Female and minority participation in the College Board’s computer science principles exam grew by record numbers in 2018, but minority students still account for only 20 percent of those taking the test, and female students make up about 27 percent.

To address those gaps and related challenges, a coalition of 10 national organizations recently committed to helping local education leaders develop custom computer science offerings for K-12 students, including the option to incorporate computer science lessons across classes and grade levels.

The need for participation

The participation gaps in computer science education are generated by a lack of early exposure to computer science across all socio-economic demographics, as well as shortages in computer science instructors and advocates at school and district levels.

Computer science is often wrongly thought of as a course exclusively focused on computer coding. In fact, computer science also teaches computational thinking — the process of breaking down large problems or data sets, recognizing patterns, reorganizing information and testing potential solutions.

Critical for success

“From scientists to farmers, everyone is inundated with valuable information these days, and that’s only increasing,” says Dr.
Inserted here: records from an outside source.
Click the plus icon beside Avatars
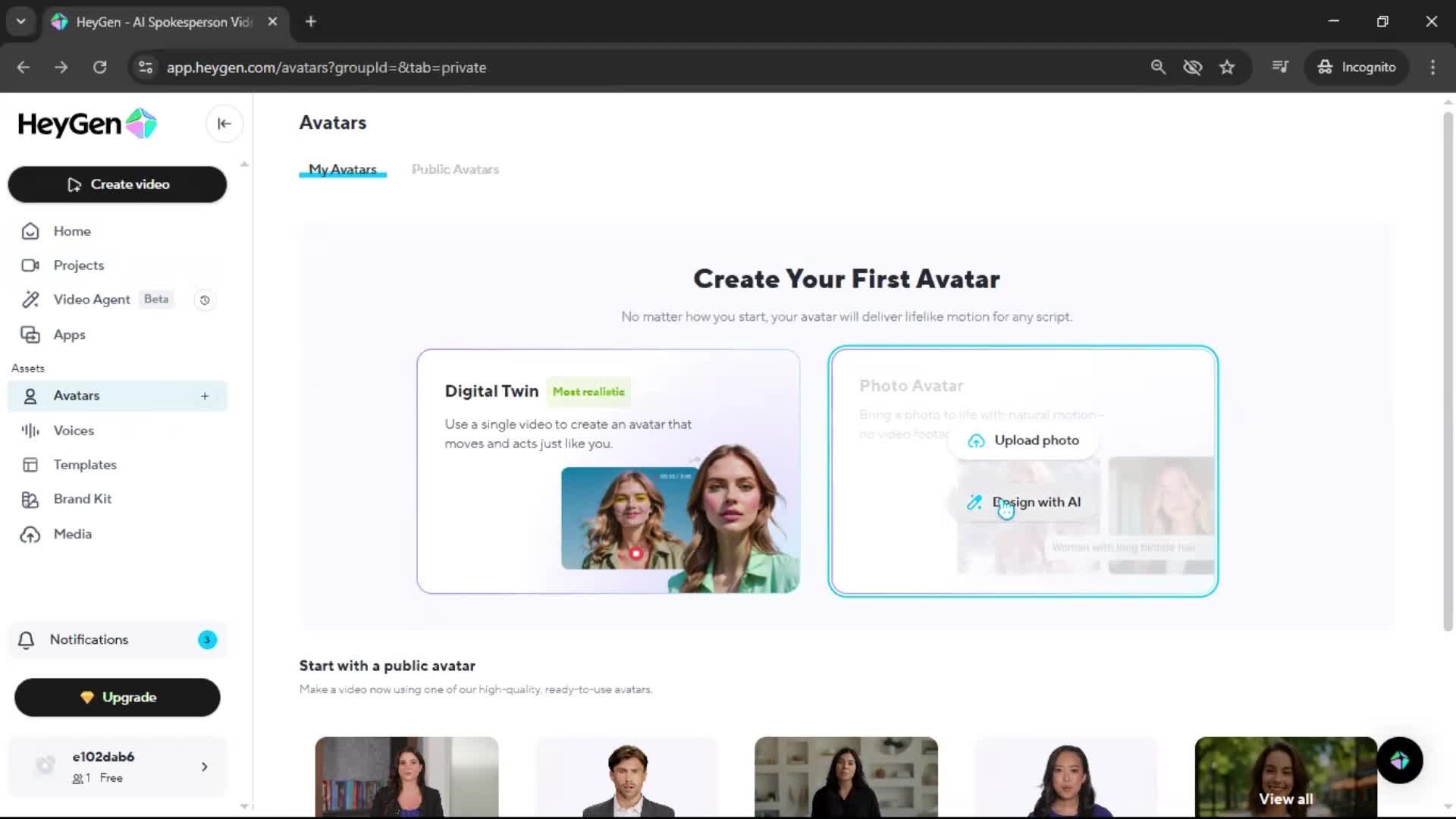The width and height of the screenshot is (1456, 819). (x=205, y=396)
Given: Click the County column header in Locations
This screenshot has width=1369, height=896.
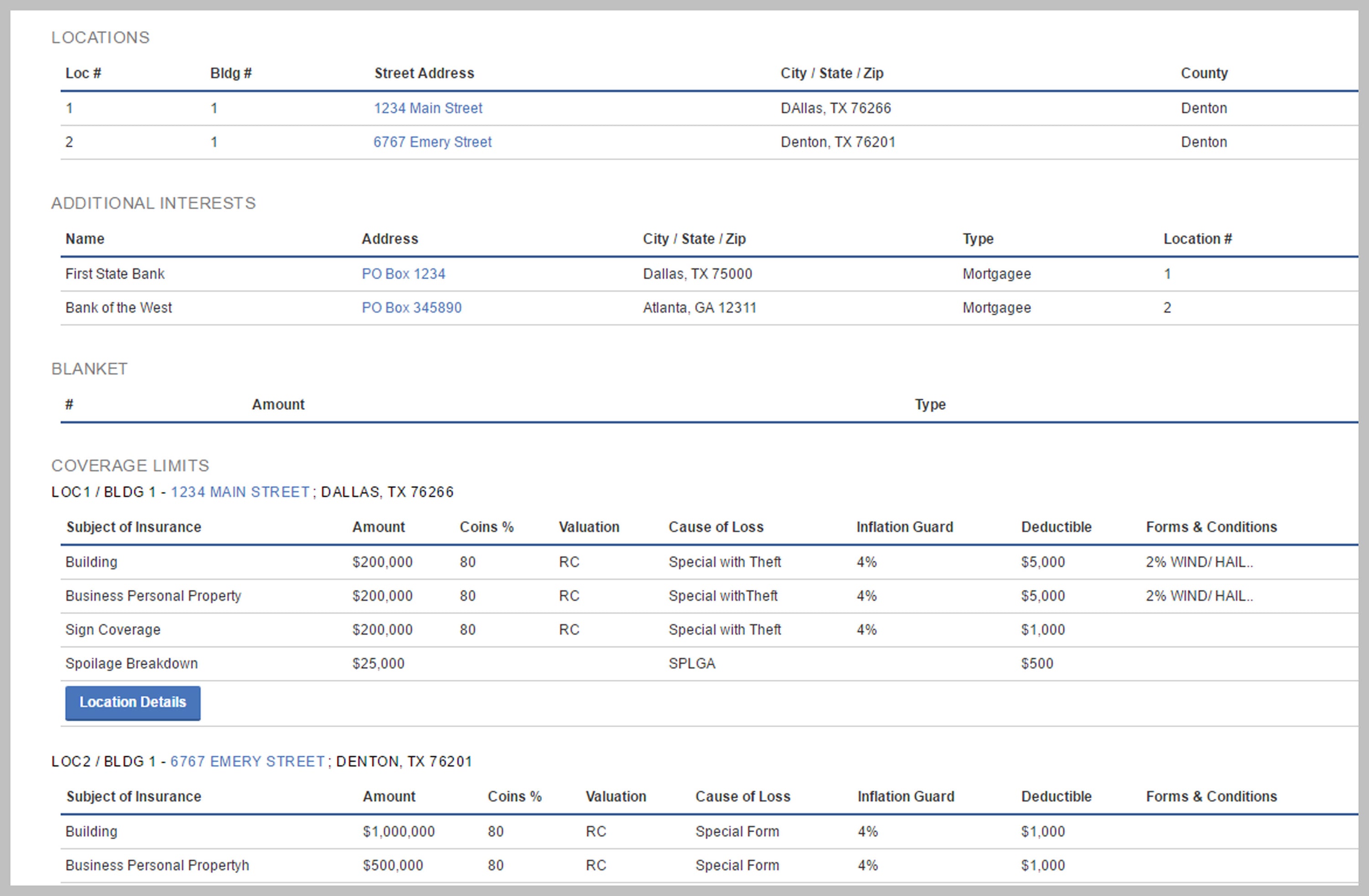Looking at the screenshot, I should [1204, 73].
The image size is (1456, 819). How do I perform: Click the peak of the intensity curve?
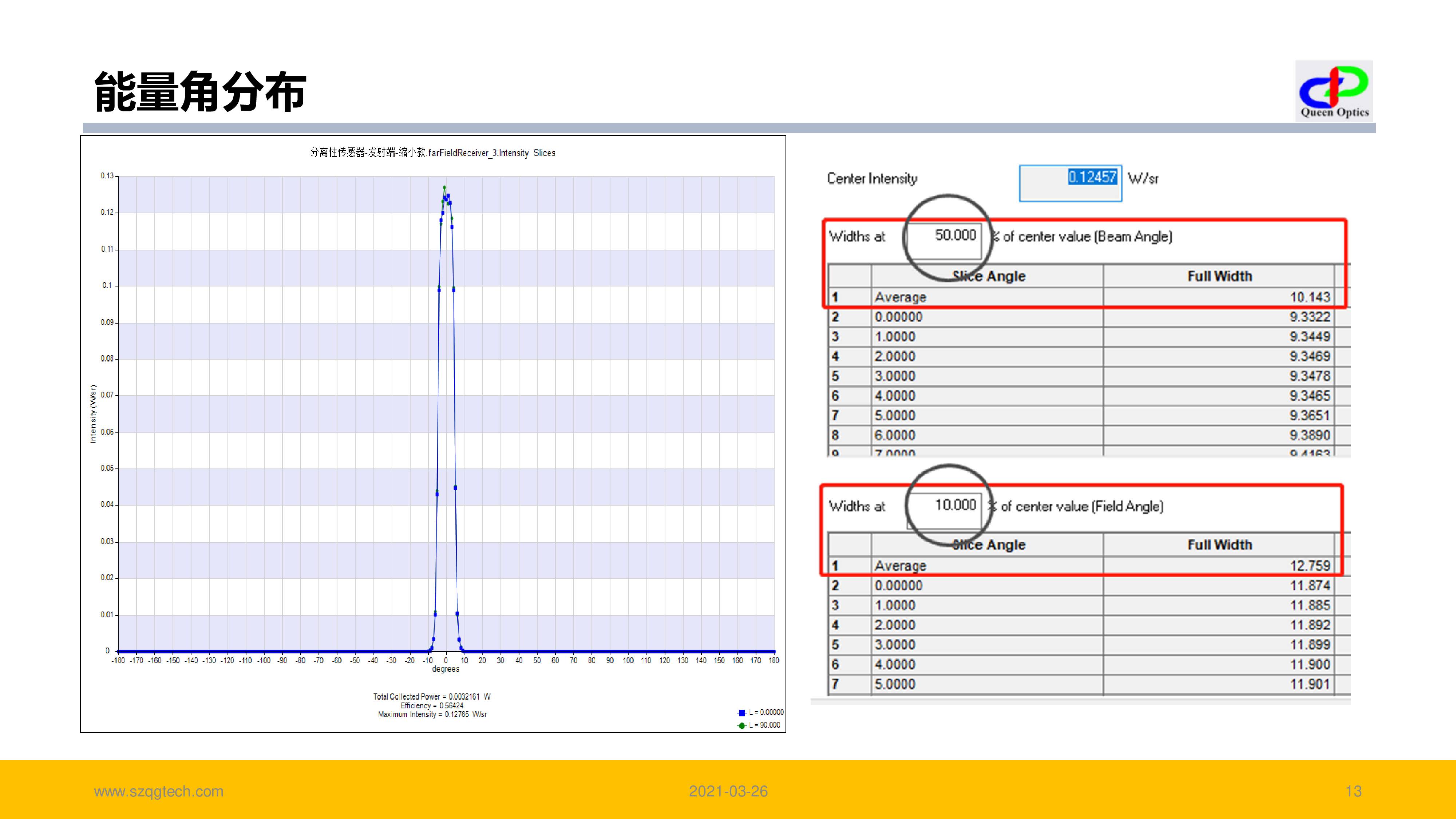tap(444, 188)
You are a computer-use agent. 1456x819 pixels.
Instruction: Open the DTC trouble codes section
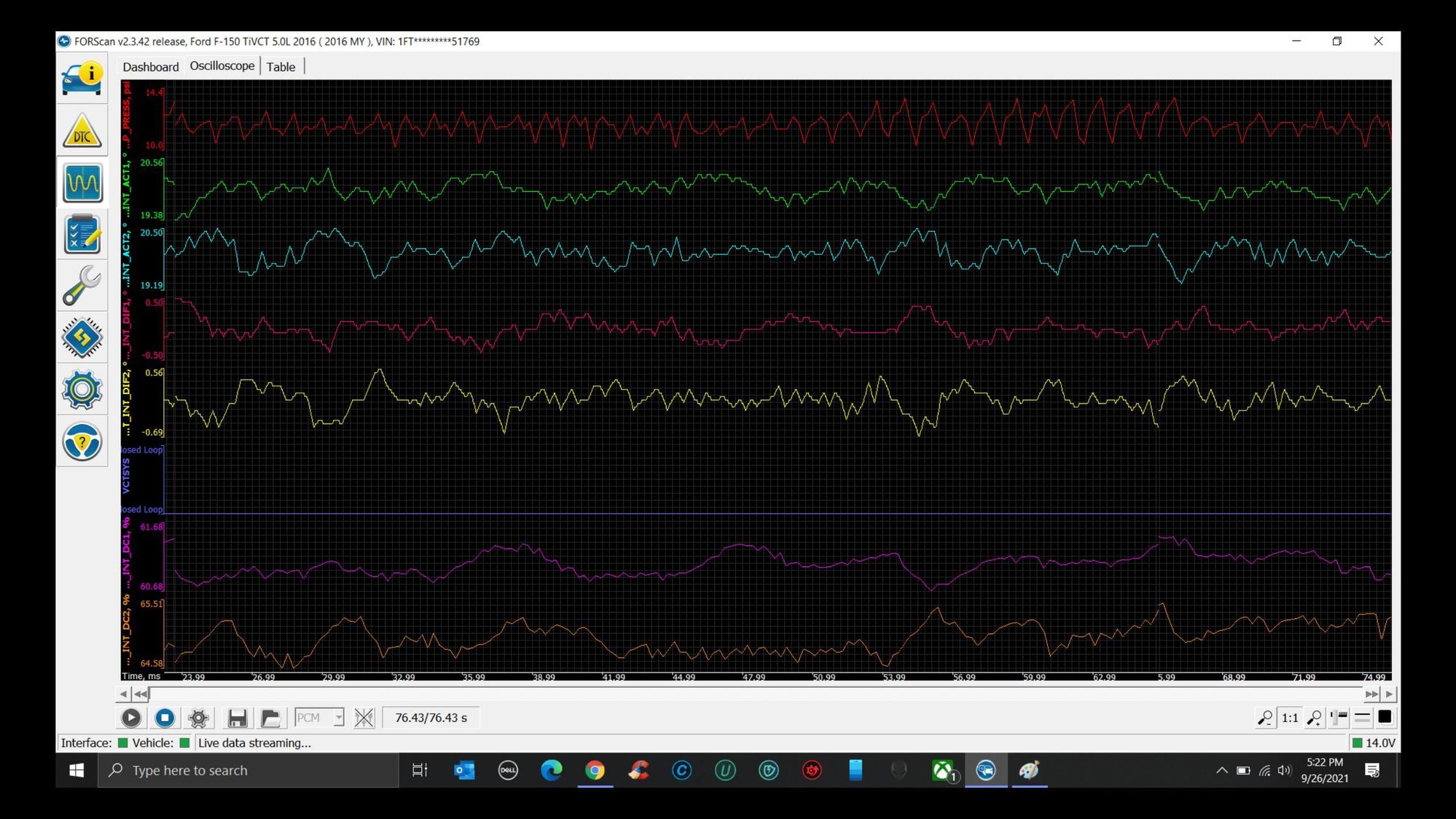(x=82, y=131)
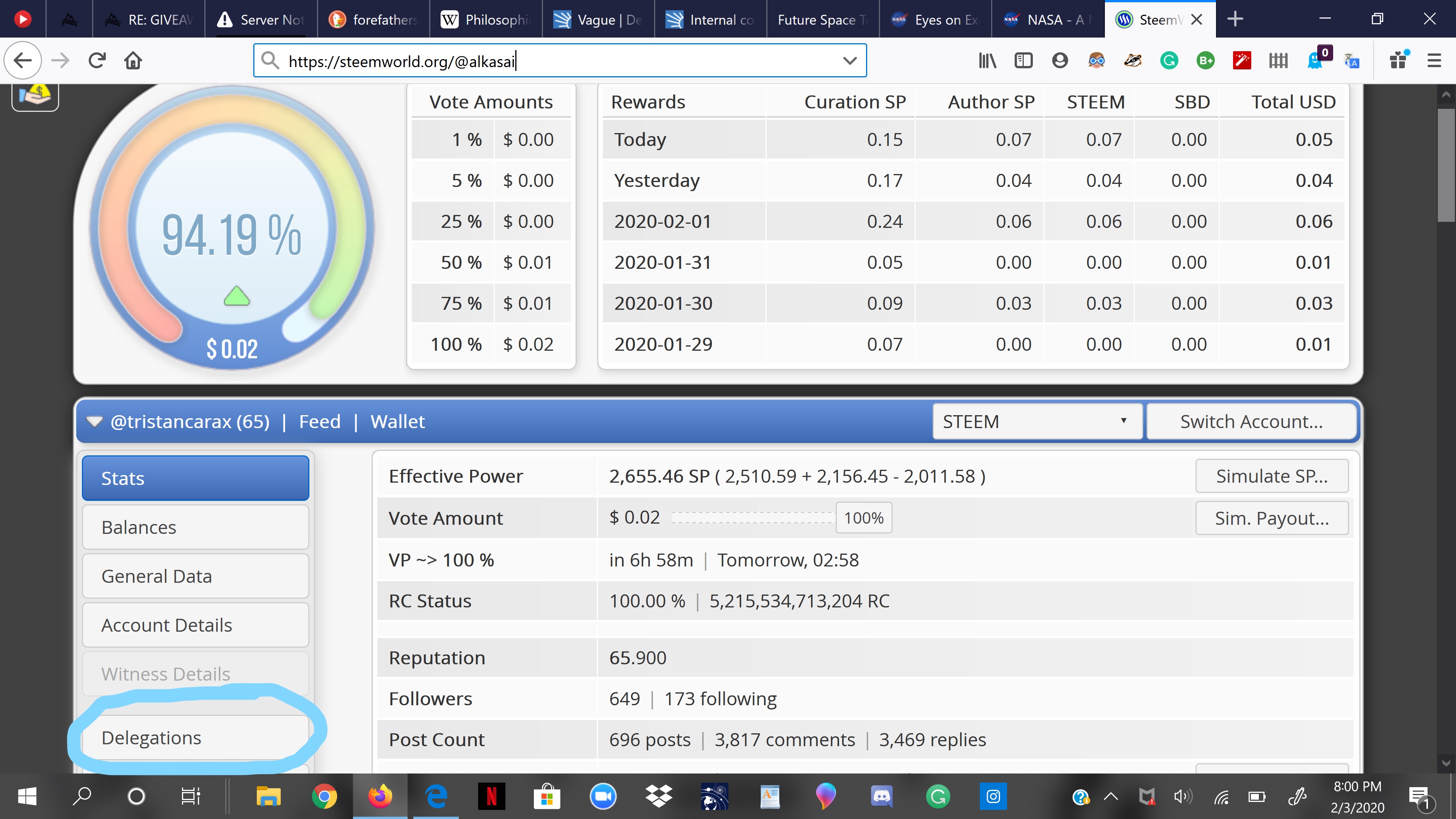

Bernard A. Harris, Jr., CEO of the National Math and Science Initiative (NMSI) and a history-making astronaut. “Computational thinking is critical to successfully processing all that information, and outside of work, the ability to break down seemingly large problems contributes to personal and civic well-being.”

In addition to NMSI, the coalition includes Beauty and Joy of Computing, Bootstrap, Exploring Computer Science, MIT App Inventor, Mobile CSP, NCWIT Counselors for Computing, Project GUTS, ScratchED and UTeach Computer Science.

“By helping schools incorporate computer science across courses and grade levels, we are increasing students’ opportunities to develop these skills within the context of the math, science, arts and language courses they already are taking,” says Emmanuel Schanzer of Bootstrap. “Education research confirms that students and teachers excel when classwork is tied to familiar experiences. This approach supports that type of learning.”

“We signed onto this coalition because we’re confident that incorporating computer science across classes and grade levels is the right approach to improving access and because we’re confident in the CRP model,” says Kimberly Hughes, director of the UTeach Institute, which houses UTeach Computer Science.

The collaborative work kicks off in 2019 with training for teachers in three San Antonio school districts. The supporting organizations will take feedback from the launch sites to evolve their efforts.